The committee appears either to have overlooked the fact that compliance with acceptable solutions is not mandatory, or, alternatively, to have simply failed to turn its mind to, or give reasons as to, how conflict with the Filling and Excavation Code was established, in its mind, in the absence of considering the relevant performance criteria.
This is also another example of a failure to afford procedural fairness.
It is common ground that the “issue” of the Filling and Excavation Code was not one which was relied upon by the co-respondent in requiring refusal of the application, was not mentioned in the grounds of appeal, and was not raised by the committee at the hearing in order to give an opportunity for the parties to make submissions about it.
For those reasons, the decision of the committee also miscarried in the way it dealt with the Filling and Excavation Code, in circumstances where the parties were again not afforded procedural fairness in relation to the committee’s consideration of that matter, and where the committee’s consideration was apparently infected by an error in relying on a departure from acceptable solutions, as in itself demonstrating a non-compliance with the Filling and Excavation Code. It is unnecessary for me to descend into other asserted errors in the approach to the acceptable solutions which are contained in the outline of argument for the appellants.

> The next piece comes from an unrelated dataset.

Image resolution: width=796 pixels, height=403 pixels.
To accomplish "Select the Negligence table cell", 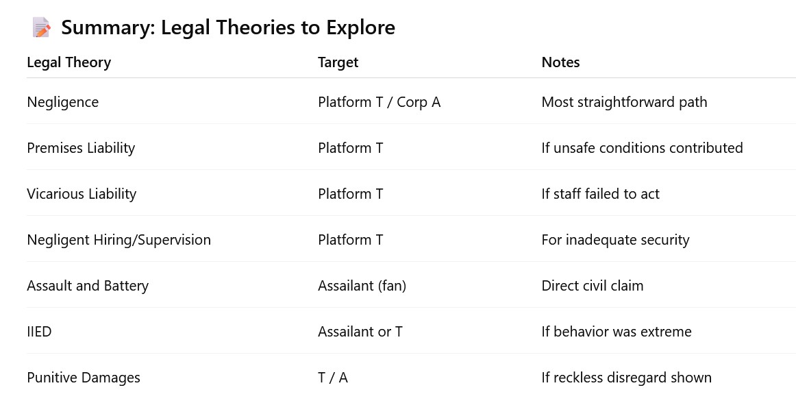I will [62, 102].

The second-last paragraph of the reasons provide:
Neither the council, through their assessment of the development for a small lot house, nor the Certifier for their assessment of building works, correctly identified the extent of filling along the boundary between the two adjoining sites and the subsequent impact. The drawings that were approved in both circumstances clearly demonstrated that the combined retainment wall and fence was in excess of 2.0M as measured from the natural ground line.
This appears to simply be a recitation of the circumstances which gave rise to the need for a development approval.

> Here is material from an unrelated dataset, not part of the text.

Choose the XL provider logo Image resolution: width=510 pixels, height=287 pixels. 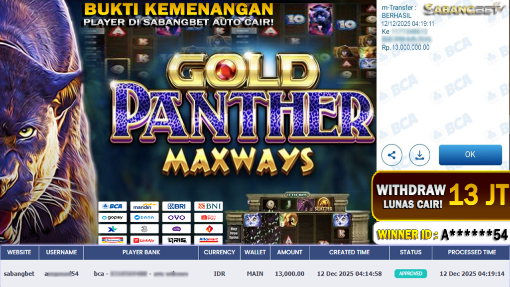pos(113,229)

The third reason that the committee seems to have relied upon is contained in the one-sentence concluding paragraph to the reasons as follows:
The committee also finds that the Applicant’s appeal period had expired through the delayed and protracted process that the Applicant ultimately sought to appeal the decision.
An appeal under section 527 of the Sustainable Planning Act is to be made within 20 business day of a decision notice being given to the applicant. Assuming that the appellants (or their agent) received the decision notice on the day it was issued (10 May 2012) the written notice of appeal to the committee needed to be given to the registrar not later than 7 June 2012. By reason of section 554(4) of the Sustainable Planning Act, the registrar was to give the appellants notice stating their notice of
appeal was of no effect if it was not received within the time stated for starting the appeal. It is common ground that no such notice was given to the appellants or their agent, at any time.
At no time prior to decision, including at the hearing, were the appellants advised that the time within which the appeal was filed was an issue. The appellants were not given an opportunity to be heard on the issue. Had the appellants been given such an opportunity, they may have made submissions as to the relevant facts and the proper interpretation of the Sustainable Planning Act in relation to that issue. This is yet another respect in which the appellants were denied procedural fairness.
In the circumstances, it is clear that the appeal must be allowed. The matter will be remitted to the committee to reconsider the matter according to law.
The committee which considers the matter again should be a differently constituted committee.